GENEVA — Trading partners in a global forum lauded Hong Kong for maintaining one of the most business-friendly, open-trade regimes in the world, despite its status as a special administrative district of China.
During a two-day World Trade Organization review of its trade regime that ended Friday, Hong Kong, in response to questions related to its textiles control system for imports and exports to sensitive markets — mainland China for exports and imports and the U.S. for exports — revealed “the cessation” of textiles import and export licensing requirements.
Since May 2011, imports and exports — as well as transshipments from non-sensitive markets — have not been subject to a textiles license or notification, according to a WTO report on Hong Kong’s trade regime used as a reference for the session. Textile imports and exports to sensitive markets, however, were required to be covered either by “consignment specific” licenses or notifications by traders registered under the textiles trader registration scheme administered by the department of trade and industry. In 2013, almost all textile imports from mainland China were under the system.
The WTO report said from 2010 to 2013, Hong Kong’s textile and apparel industry “continued to contract” while moving up the value chain toward original brand manufacturing. But given its gateway proximity to China and its location as a major and highly efficient transport and logistics hub, textiles still accounted for a 6.9 percent share of Hong Kong’s re-exports. In 2013, these shipments were valued at $31.1 billion, or 6.9 percent share of Hong Kong’s total re-exports of goods of $451.9 billion, of which China was the destination for nearly a 55 percent share, the U.S. for 9.3 percent, and the European Union for 9.5 percent.
This included shipments of knitted and crocheted apparel worth $10.8 billion, and shipments of woven apparel valued at nearly $9.5 billion, according to the WTO report.
Hong Kong’s domestic exports of goods, however, last year totaled only $7 billion and accounted for less than 2 percent of total goods exports.
Trading partners praised Hong Kong’s overall track record.

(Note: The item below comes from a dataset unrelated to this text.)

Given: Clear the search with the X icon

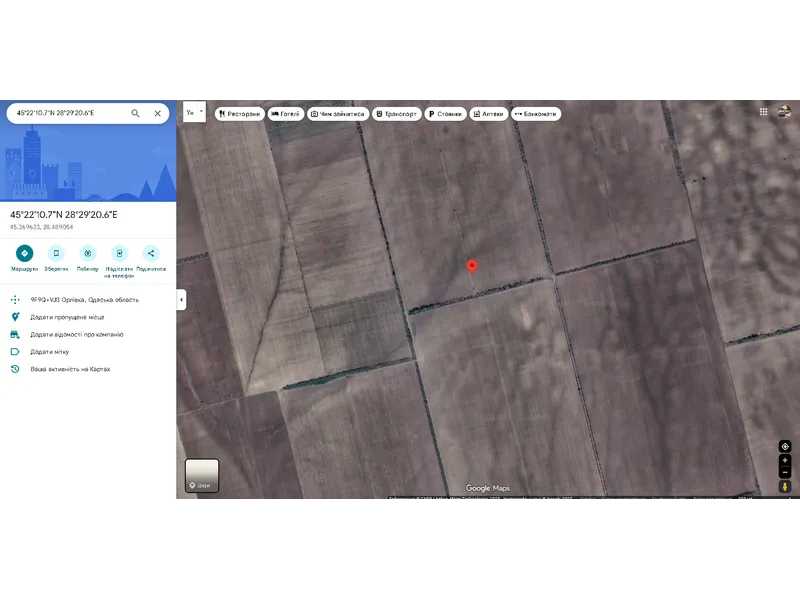Looking at the screenshot, I should pyautogui.click(x=157, y=113).
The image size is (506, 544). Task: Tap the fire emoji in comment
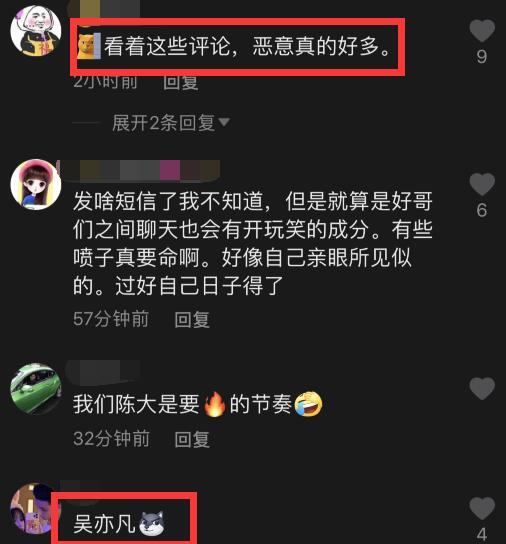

“As one of the most market-oriented and open economies, Hong Kong continues to be a proponent of free-market principles and its liberalized policies serve as a model trade and investment regime,” said Christopher Wilson, deputy chief of the U.S. mission to the WTO.
Wilson said two-way goods trade between the U.S. and Hong Kong totaled $48 billion in 2013, up almost 12 percent from the year before, and noted U.S. foreign direct investment was $58.8 billion.
Carol Yuen, Hong Kong’s deputy secretary for commerce and economic development, told delegates that Hong Kong is “well-positioned to leverage on Asia’s, especially mainland China’s, economic strength in moving toward a high value-added, knowledge-based economy.”
Yuen said Hong Kong has been served well by its free and open market, low and simple tax system, and a level playing field for business.
“These remain the bedrock of our prosperity,” she said.
But a number of delegations, including the EU and the U.S., called on Hong Kong to do more on enforcement of intellectual property rights. Wilson said the U.S. appreciated Hong Kong’s “continued efforts to seize cross-border infringing products, including…luxury goods and other products.”